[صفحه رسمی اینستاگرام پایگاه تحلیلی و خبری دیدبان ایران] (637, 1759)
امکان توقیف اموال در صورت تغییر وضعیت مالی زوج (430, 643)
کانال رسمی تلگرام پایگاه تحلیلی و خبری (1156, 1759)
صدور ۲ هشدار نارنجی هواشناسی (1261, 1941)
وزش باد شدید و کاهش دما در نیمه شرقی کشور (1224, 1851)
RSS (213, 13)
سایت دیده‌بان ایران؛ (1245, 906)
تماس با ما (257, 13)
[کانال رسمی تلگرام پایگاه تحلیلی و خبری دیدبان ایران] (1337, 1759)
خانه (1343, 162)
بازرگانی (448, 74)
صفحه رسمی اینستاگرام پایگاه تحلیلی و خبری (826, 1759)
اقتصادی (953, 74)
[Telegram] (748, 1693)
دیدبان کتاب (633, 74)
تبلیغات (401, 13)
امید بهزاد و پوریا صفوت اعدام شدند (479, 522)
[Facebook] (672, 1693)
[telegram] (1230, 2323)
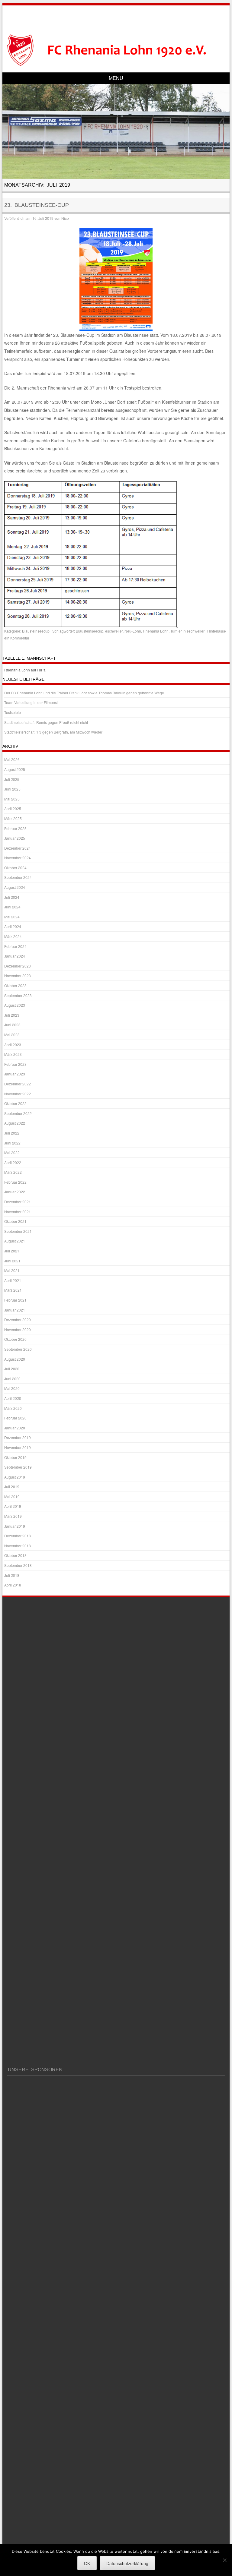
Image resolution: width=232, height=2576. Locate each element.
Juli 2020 (11, 1368)
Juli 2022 (11, 1132)
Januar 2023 (14, 1073)
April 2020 (12, 1398)
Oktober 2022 (15, 1103)
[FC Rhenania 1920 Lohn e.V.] (116, 50)
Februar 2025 (15, 828)
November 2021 (17, 1211)
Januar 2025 (14, 838)
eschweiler (114, 630)
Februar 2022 (15, 1182)
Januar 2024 (14, 955)
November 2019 (17, 1447)
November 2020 (17, 1329)
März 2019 (13, 1516)
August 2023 (14, 1005)
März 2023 (13, 1054)
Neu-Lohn (132, 630)
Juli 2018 (11, 1575)
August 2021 (14, 1240)
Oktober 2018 (15, 1555)
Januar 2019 (14, 1526)
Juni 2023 (12, 1024)
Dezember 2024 (17, 848)
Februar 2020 (15, 1417)
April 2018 (12, 1584)
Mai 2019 (12, 1496)
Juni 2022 (12, 1142)
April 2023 (12, 1044)
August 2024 (14, 887)
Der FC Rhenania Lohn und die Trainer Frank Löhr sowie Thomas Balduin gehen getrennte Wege (84, 692)
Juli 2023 (11, 1015)
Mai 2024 (12, 916)
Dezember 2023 (17, 965)
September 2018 (18, 1565)
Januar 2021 (14, 1309)
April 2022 (12, 1162)
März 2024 (13, 936)
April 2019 (12, 1506)
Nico (65, 218)
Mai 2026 (12, 759)
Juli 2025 (11, 779)
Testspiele (12, 712)
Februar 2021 (15, 1299)
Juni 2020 (12, 1378)
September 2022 (18, 1113)
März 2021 (13, 1290)
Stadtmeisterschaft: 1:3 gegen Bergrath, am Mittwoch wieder (53, 731)
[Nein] (224, 2560)
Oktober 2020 (15, 1339)
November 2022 (17, 1093)
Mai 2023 (12, 1034)
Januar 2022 (14, 1191)
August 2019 (14, 1476)
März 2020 (13, 1408)
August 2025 (14, 769)
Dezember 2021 (17, 1201)
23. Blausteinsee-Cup (36, 205)
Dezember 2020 (17, 1319)
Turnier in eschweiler (187, 630)
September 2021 (18, 1231)
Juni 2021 (12, 1260)
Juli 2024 (11, 897)
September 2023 (18, 995)
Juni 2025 (12, 788)
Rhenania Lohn (156, 630)
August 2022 (14, 1122)
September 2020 (18, 1349)
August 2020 (14, 1359)
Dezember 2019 (17, 1437)
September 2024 (18, 877)
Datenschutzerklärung (127, 2563)
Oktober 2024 (15, 867)
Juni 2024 (12, 906)
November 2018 (17, 1545)
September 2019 (18, 1467)
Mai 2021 (12, 1270)
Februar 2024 (15, 946)
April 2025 (12, 808)
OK (87, 2563)
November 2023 (17, 975)
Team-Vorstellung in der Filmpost (31, 702)
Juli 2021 (11, 1250)
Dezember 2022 (17, 1083)
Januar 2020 (14, 1427)
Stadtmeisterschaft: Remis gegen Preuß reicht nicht (46, 722)
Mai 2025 (12, 798)
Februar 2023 (15, 1064)
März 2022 (13, 1172)
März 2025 (13, 818)
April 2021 (12, 1280)
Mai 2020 (12, 1388)
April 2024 (12, 926)
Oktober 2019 (15, 1457)
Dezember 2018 (17, 1535)
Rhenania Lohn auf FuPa (25, 669)
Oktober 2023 (15, 985)
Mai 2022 (12, 1152)
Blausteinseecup (36, 630)
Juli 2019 (11, 1486)
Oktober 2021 (15, 1221)
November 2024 (17, 857)
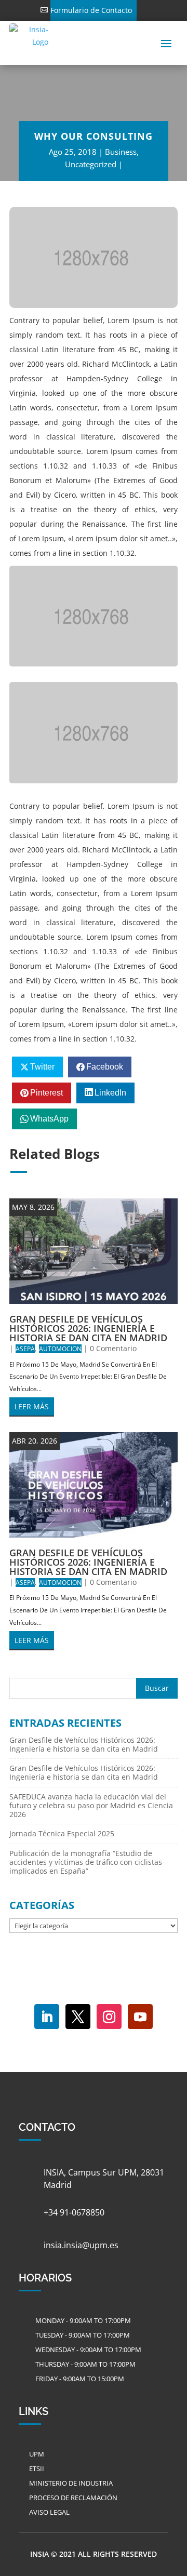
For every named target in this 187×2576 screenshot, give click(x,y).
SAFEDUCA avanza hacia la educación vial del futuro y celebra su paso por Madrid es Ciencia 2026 (91, 1805)
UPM (36, 2454)
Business (121, 151)
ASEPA (25, 1348)
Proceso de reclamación (73, 2497)
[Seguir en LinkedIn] (46, 2016)
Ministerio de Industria (71, 2483)
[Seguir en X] (77, 2016)
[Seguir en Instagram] (109, 2016)
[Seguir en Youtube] (140, 2016)
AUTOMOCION (60, 1348)
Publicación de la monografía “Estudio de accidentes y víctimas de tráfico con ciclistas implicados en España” (85, 1862)
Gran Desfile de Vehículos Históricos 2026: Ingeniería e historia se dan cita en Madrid (88, 1328)
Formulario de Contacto (91, 10)
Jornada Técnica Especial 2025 (61, 1833)
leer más (32, 1406)
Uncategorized (90, 164)
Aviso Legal (49, 2512)
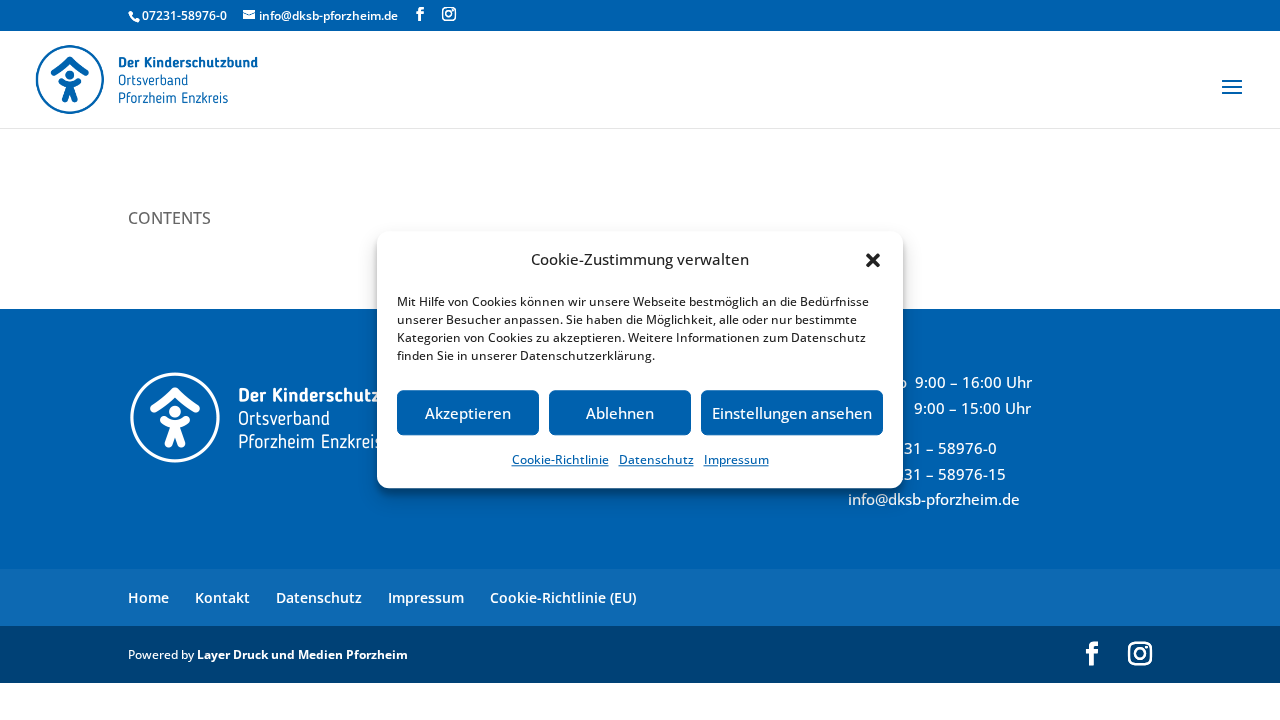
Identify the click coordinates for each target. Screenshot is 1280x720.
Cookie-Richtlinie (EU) (563, 597)
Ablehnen (620, 413)
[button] (873, 260)
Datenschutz (656, 460)
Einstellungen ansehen (792, 413)
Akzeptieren (468, 413)
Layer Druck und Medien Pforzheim (302, 654)
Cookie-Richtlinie (560, 460)
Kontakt (222, 597)
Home (148, 597)
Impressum (736, 460)
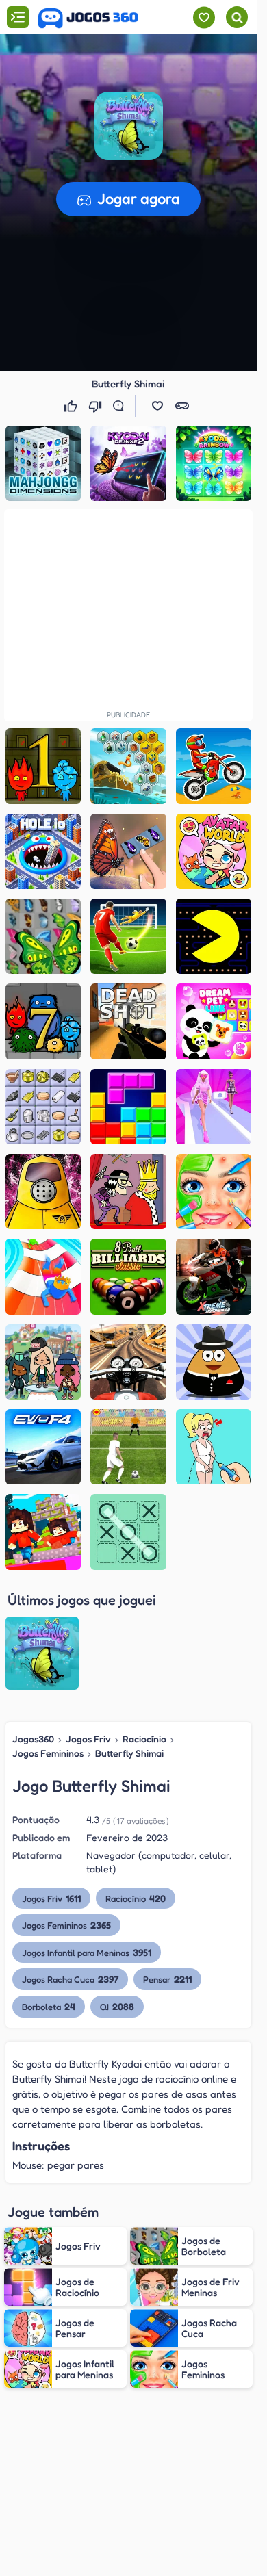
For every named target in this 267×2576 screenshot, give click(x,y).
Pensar (167, 1979)
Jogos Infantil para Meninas (86, 1952)
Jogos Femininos (48, 1753)
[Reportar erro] (121, 406)
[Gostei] (72, 406)
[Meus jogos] (203, 17)
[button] (128, 126)
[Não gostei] (96, 406)
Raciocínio (144, 1738)
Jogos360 (33, 1738)
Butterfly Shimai (129, 1753)
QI (117, 2006)
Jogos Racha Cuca (70, 1979)
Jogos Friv (88, 1738)
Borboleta (48, 2006)
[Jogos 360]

______________________________

▶ AIM OF THE EXERCISE:
Repeat word for word the lines above that run from the line containing "بازرگانی (448, 74)" through the line containing "[telegram] (1230, 2323)", both ends included, and nothing else.

▶ EXERCISE RESULT:
بازرگانی (448, 74)
صفحه رسمی اینستاگرام پایگاه تحلیلی و خبری (826, 1759)
اقتصادی (953, 74)
[Telegram] (748, 1693)
دیدبان کتاب (633, 74)
تبلیغات (401, 13)
امید بهزاد و پوریا صفوت اعدام شدند (479, 522)
[Facebook] (672, 1693)
[telegram] (1230, 2323)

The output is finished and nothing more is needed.